On remand, the trial court weighed the facts that connected New York and Delaware to the transaction. Generally, New York courts will enforce a choice-of-law clause so long as the chosen law bears a reasonable relationship to the parties or the transaction and the law chosen by the parties does not violate a fundamental public policy of New York. In addressing the reasonable relationship issue, courts have looked to the location of the following factors: the parties’ negotiation of the agreement; performance under the agreement, including where loan payments were received; the parties’ places of incorporation; the parties’ principal places of business; and the property that is the subject of the transaction. The fact that one of the parties’ principal place of business is in the selected forum is generally enough to satisfy the reasonable relationship test. The trial court here concluded that most of these factors do not support a finding that a reasonable relationship existed between the parties, the transaction, and the Delaware forum.

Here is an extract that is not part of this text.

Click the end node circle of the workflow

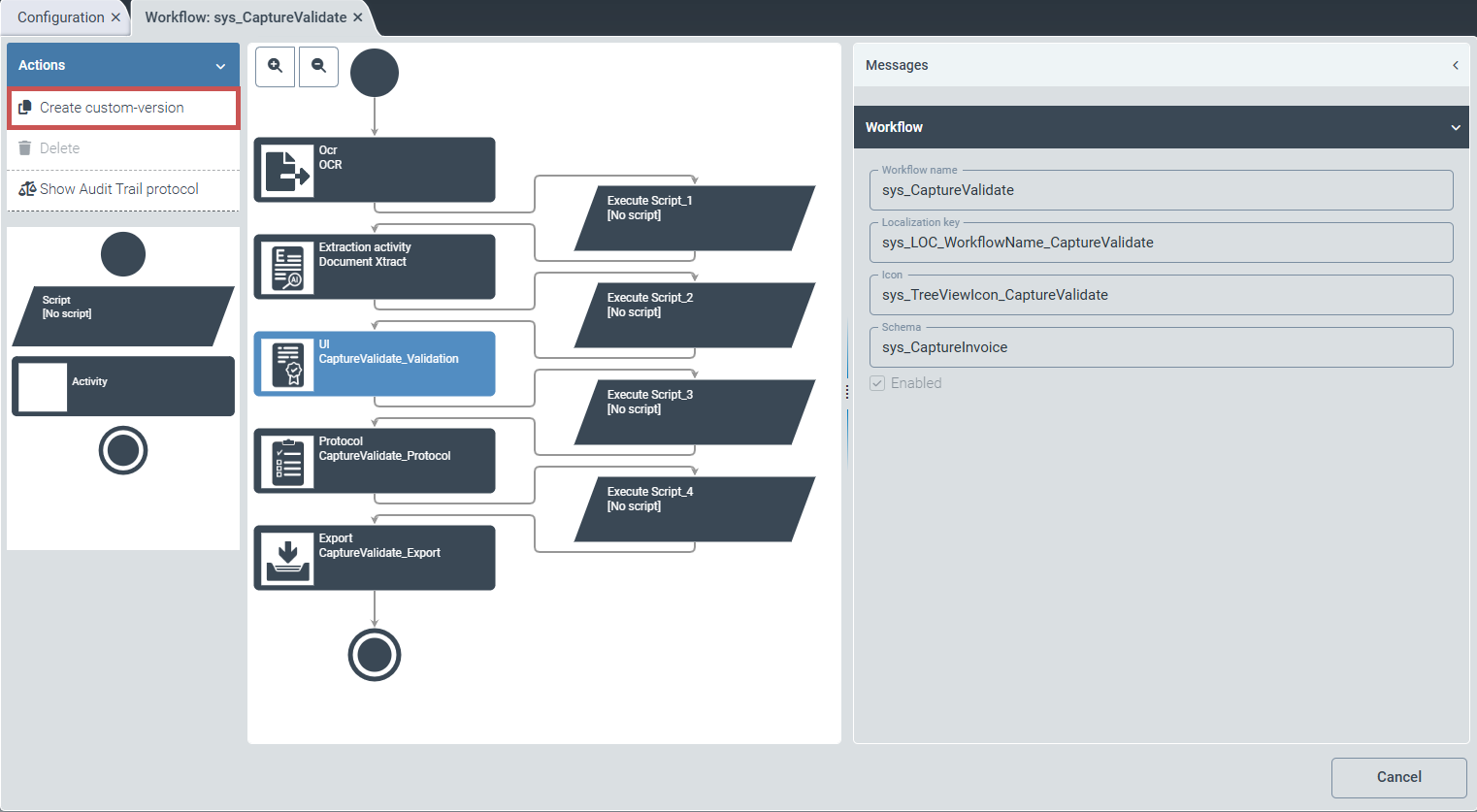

However, the court did not decide the reasonable relationship issue. Rather, the court concluded that the application of Delaware law would violate a fundamental public policy of New York as expressed in its criminal usury statute, which makes it a criminal offense to impose interest that exceeds 25% per year. The court thus concluded that New York law governed the underlying agreement as well as Madden’s lawsuit.

Having established that New York law governs the dispute, the trial court determined that although Madden would use the violations of New York’s criminal usury law as a predicate for the Fair Debt Collection Practices Act and the UDAP claims, she could not sue Midland Funding directly for violating New York usury law. This result stems from case law and the statute itself that the criminal usury law does not provide a private right of action. Additionally, the court noted that although New York’s “civil usury cap” forbids charging interest on a “loan or forbearance” at a rate above 16% annually, case law makes clear that this civil usury cap does not apply to the kind of defaulted obligations at issue in Madden. The court thus granted Midland Funding’s motion for summary judgment on the usury claim. However, the court allowed the FDCPA and unfair and deceptive acts and practices (“UDAP”) claims to proceed, using the criminal usury violation as a predicate act. In other words, because Midland Funding was attempting to collect a debt it falsely claimed it was owed, Madden could look to the FDCPA and the UDAP for redress.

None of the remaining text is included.